05: Inferential Statistics

Why Inference? From Sample to Population

In practice, we never observe the entire population.

A bank cannot survey every potential customer
An asset manager cannot wait for infinite return data
A regulator cannot audit every transaction

Inferential statistics provides the mathematical machinery to draw rigorous conclusions about a population from a limited sample — and to quantify our uncertainty.

The Three Pillars of Inference

Pillar	Question It Answers	Key Output
Point Estimation	What is our best single guess for \(\theta\)?	\(\hat{\theta}\)
Interval Estimation	What range plausibly contains \(\theta\)?	Confidence Interval
Hypothesis Testing	Is a specific claim about \(\theta\) supported by data?	p-value, decision

These three tools form a complete inferential toolkit for data-driven decision making in finance and business.

Point Estimation: Three Desirable Properties

A good estimator \(\hat{\theta}\) should satisfy:

1. Unbiasedness: On average, it hits the target.
● ● ●
- **INSTRUCTIONS**
**a.** Using the inferential statistics notes, explain why inferential statistics is needed in practice.
**b.** In the inferential statistics notes, what is the key output of interval estimation?
**c.** Reproduce the stretch of the inferential statistics notes from "The Three Pillars" through "hits the target.".

- **SUPPLIED MATERIAL**
● ● ●
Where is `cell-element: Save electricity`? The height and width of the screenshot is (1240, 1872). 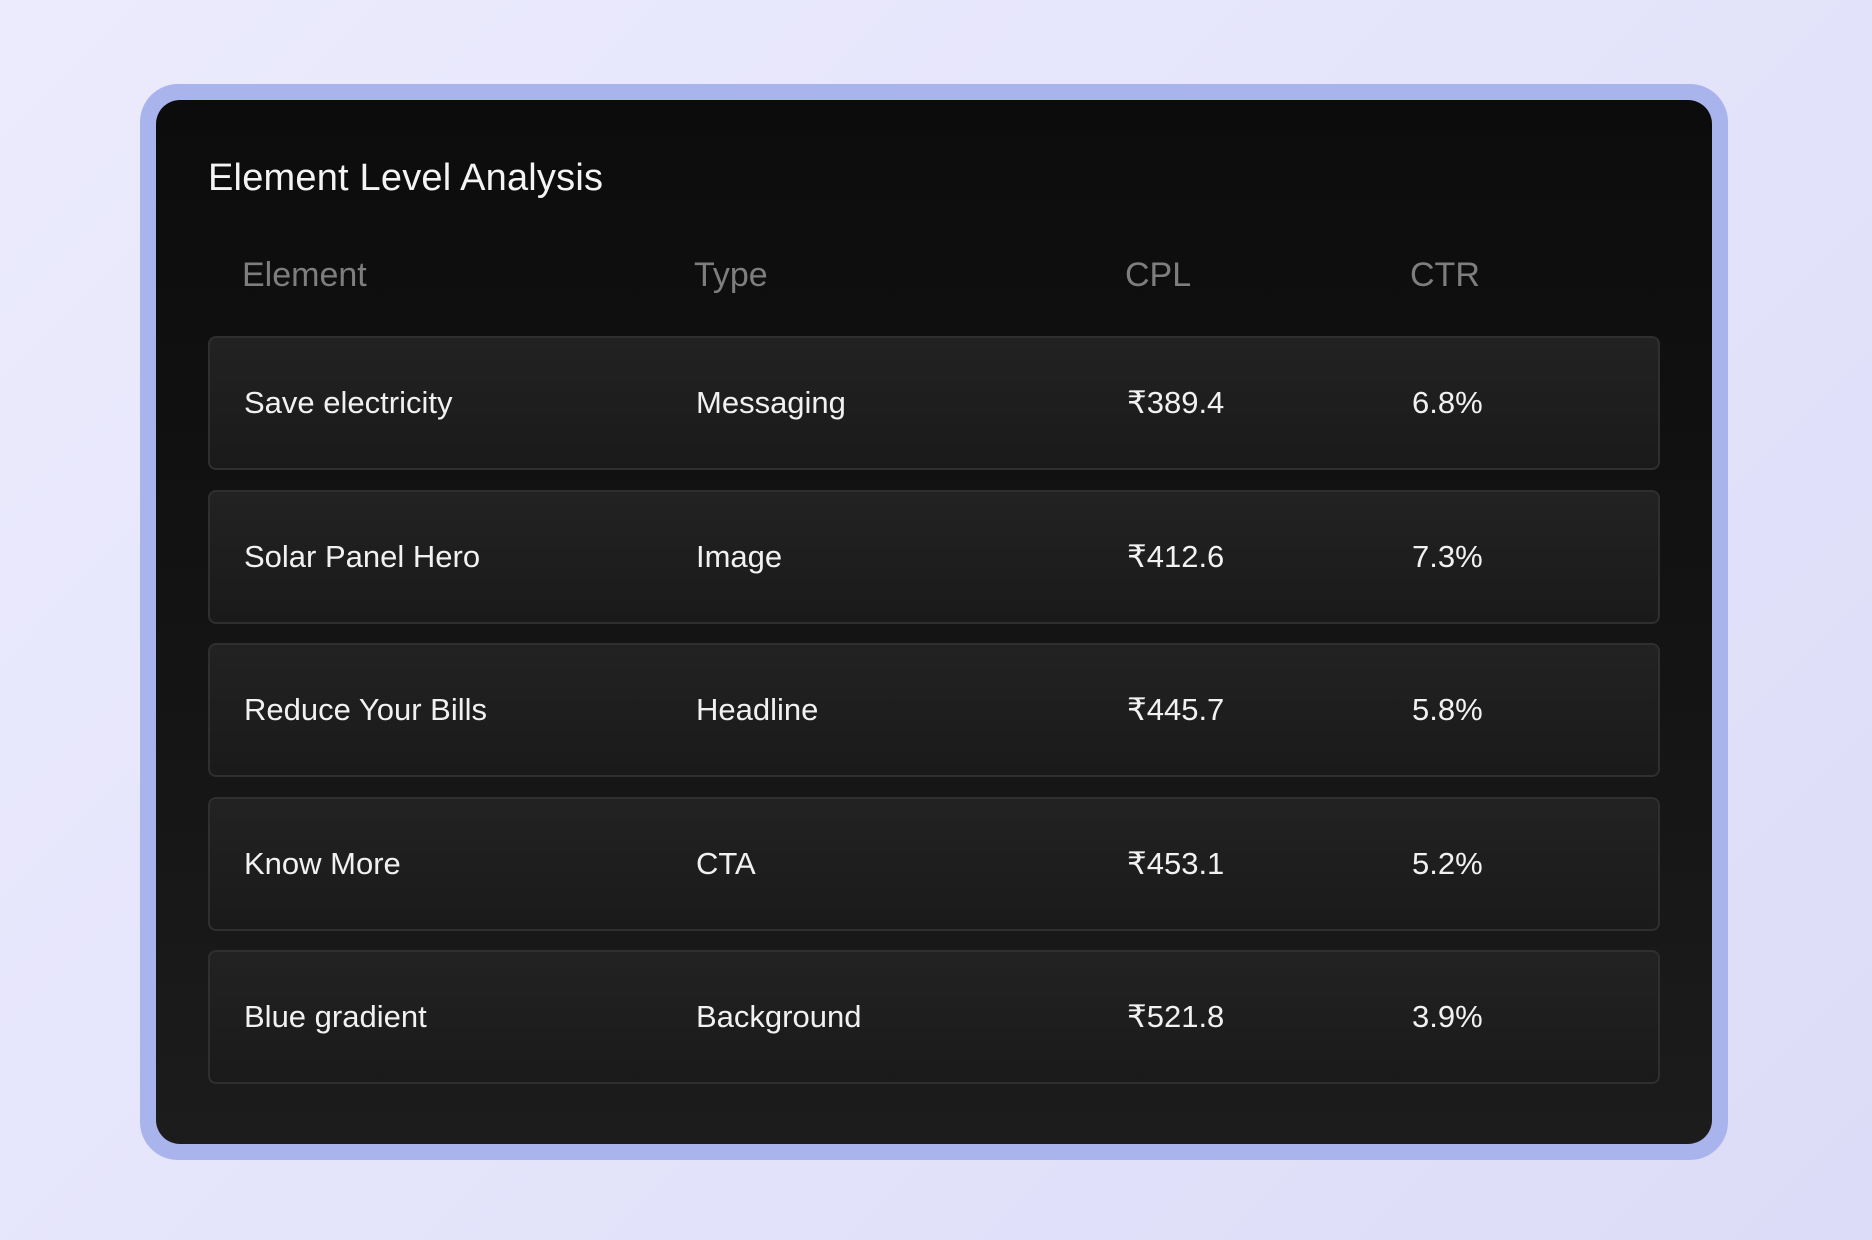
cell-element: Save electricity is located at coordinates (348, 402).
● ● ●
- **ANSWERS PROVIDED**
**a.** In practice, we never observe the entire population. A bank cannot survey every potential customer, an asset manager cannot wait for infinite return data, and a regulator cannot audit every transaction. Inferential statistics provides the mathematical machinery to draw rigorous conclusions about a population from a limited sample and to quantify our uncertainty.

**b.** A confidence interval.

**c.**
The Three Pillars of Inference

Pillar	Question It Answers	Key Output
Point Estimation	What is our best single guess for \(\theta\)?	\(\hat{\theta}\)
Interval Estimation	What range plausibly contains \(\theta\)?	Confidence Interval
Hypothesis Testing	Is a specific claim about \(\theta\) supported by data?	p-value, decision

These three tools form a complete inferential toolkit for data-driven decision making in finance and business.

Point Estimation: Three Desirable Properties

A good estimator \(\hat{\theta}\) should satisfy:

1. Unbiasedness: On average, it hits the target.